En un pequeño pueblo, rodeado de montañas y bosques, vivía Sandra. Sandra era conocida en todo el pueblo por su bondad y una destreza innata para cuidar niños. Desgraciadamente, ella quedó viuda muy joven debido a un derrumbe en una cueva que mató a su marido. Al quedar viuda tan joven, no pudo tener hijos y nunca más quiso casarse, viviendo siempre sola y cuidando a los hijos de los demás.
Todos los padres del pueblo confiaban plenamente en Sandra para dejarle a sus hijos cuando no podían asistir al colegio o en situaciones similares. Había cuidado a innumerables niños a lo largo de los años y nunca había ocurrido ningún incidente.
Una tarde de otoño, Sandra recibió una llamada de los padres de dos niños pequeños, Clara y Sergio, quienes necesitaban salir de la ciudad urgentemente. Sin dudarlo, Sandra aceptó cuidarlos el fin de semana. Clara tenía seis años y su hermano menor, cuatro.
La casa de Sandra estaba ubicada en las afueras del pueblo, junto al principio del bosque. Aunque mucha gente encontraba un poco tenebroso el lugar, Sandra se sentía a gusto con la tranquilidad que le daba el entorno.
La primera noche, después de preparar la cena, Sandra se sentó con los niños en el salón. Les contaba historias infantiles mientras jugaban con algunos de los juguetes que había en la casa. El viento empezó a soplar con fuerza, provocando que las ramas de los árboles golpearan contra los cristales de las ventanas. El brillo de la luna apenas era perceptible entre las espesas nubes. Sandra, sin perder la calma para que los niños no se asustaran, encendió más luces por toda la casa. Los niños se sentían seguros junto a ella.
Una vez dormidos los niños, Sandra escuchó un ruido extraño que provenía del exterior. Parecía un susurro, como si alguien estuviera hablando en voz baja. Sin perder la calma, decidió dar un vistazo por los alrededores de la casa. El bosque estaba envuelto en una oscuridad total y no vio nada extraño. A pesar de su nerviosismo, volvió al interior de la vivienda, asegurándose de que todas las puertas y ventanas estuvieran bien cerradas.
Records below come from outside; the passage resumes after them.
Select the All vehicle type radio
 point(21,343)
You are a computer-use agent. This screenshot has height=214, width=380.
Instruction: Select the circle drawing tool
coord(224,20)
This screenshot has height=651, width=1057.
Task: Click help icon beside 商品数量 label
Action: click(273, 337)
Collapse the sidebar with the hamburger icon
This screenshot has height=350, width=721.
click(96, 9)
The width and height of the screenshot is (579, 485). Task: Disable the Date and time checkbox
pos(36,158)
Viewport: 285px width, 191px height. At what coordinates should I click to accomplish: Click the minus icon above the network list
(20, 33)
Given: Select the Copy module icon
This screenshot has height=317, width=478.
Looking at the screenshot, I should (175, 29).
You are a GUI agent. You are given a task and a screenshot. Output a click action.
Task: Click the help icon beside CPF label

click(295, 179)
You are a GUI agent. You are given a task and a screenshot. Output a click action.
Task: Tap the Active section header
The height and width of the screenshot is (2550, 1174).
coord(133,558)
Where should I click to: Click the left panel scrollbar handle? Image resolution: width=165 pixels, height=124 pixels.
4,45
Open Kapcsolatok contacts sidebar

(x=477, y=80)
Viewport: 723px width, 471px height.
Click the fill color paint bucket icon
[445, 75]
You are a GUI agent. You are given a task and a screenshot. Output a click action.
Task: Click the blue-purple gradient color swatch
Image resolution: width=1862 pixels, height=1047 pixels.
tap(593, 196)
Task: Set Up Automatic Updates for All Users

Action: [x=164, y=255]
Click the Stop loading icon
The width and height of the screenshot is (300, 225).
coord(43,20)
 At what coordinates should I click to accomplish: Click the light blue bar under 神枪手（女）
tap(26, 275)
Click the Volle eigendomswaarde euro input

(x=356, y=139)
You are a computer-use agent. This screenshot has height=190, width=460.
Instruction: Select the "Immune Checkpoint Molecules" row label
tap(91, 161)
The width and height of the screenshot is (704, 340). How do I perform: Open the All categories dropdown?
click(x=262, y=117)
Le costaba dormirse y no le importó quedarse despierta hasta las dos de la madrugada. Justo a esa hora, un fuerte golpe resonó en la ventana de la cocina. Sandra se levantó de un salto y corrió hacia el lugar del ruido. No vio nada, solo el viento parecía moverse entre los árboles. De repente, un grito seco rompió el silencio. El grito provenía del piso superior, justo donde estaban durmiendo los niños. Sandra subió corriendo las escaleras y encontró la habitación vacía, las camas deshechas y una ventana abierta de par en par, dejando entrar el frío de la noche. El corazón de Sandra latía desbocado mientras miraba a su alrededor, tratando de entender qué había pasado.
—¡Clara, Sergio! —gritó desesperada Sandra.
Al no obtener respuesta, decidió salir a la calle armada con una linterna para intentar encontrarlos. Siguió un pequeño rastro de pisadas que parecían ser de niños. Con cada paso que daba, el bosque se hacía más oscuro y silencioso. Solo el viento susurraba de forma casi inaudible, provocándole escalofríos.
Después de lo que a Sandra le parecieron horas de búsqueda, encontró una cabaña abandonada entre la espesura del bosque. La puerta estaba entreabierta y dentro pudo observar una tenue luz. Al entrar, Sandra vio a Clara y Sergio sentados en el suelo, mirándola con ojos de terror. Al lado de los niños, una figura encapuchada susurraba palabras incomprensibles.
Sandra se dirigió a la figura.
—Dame a los niños —exigió Sandra.
La figura se giró lentamente, dejando ver un rostro pálido y sin expresión.
—Los niños son míos —contestó la figura con voz fría.
En ese momento, Sandra recordó algo que su abuela le había contado cuando era niña: una historia sobre un espíritu que habitaba el bosque, buscando almas inocentes. Según la leyenda, el espíritu podía ser vencido si se le enfrentaba con un juramento de amor eterno. Sandra tomó una decisión. Se arrodilló junto a los niños y, mirándolos a los ojos, les juró que los amaría toda la vida.
Pronunció estas palabras con toda su energía. La figura encapuchada comenzó a retroceder mientras gritaba en un tono desgarrador. Toda la luz que envolvía a la figura desapareció, dejando solos a Sandra y a los niños. Ella cogió las manos de los dos, que temblaban de miedo y frío, y lentamente se dirigió hacia su hogar.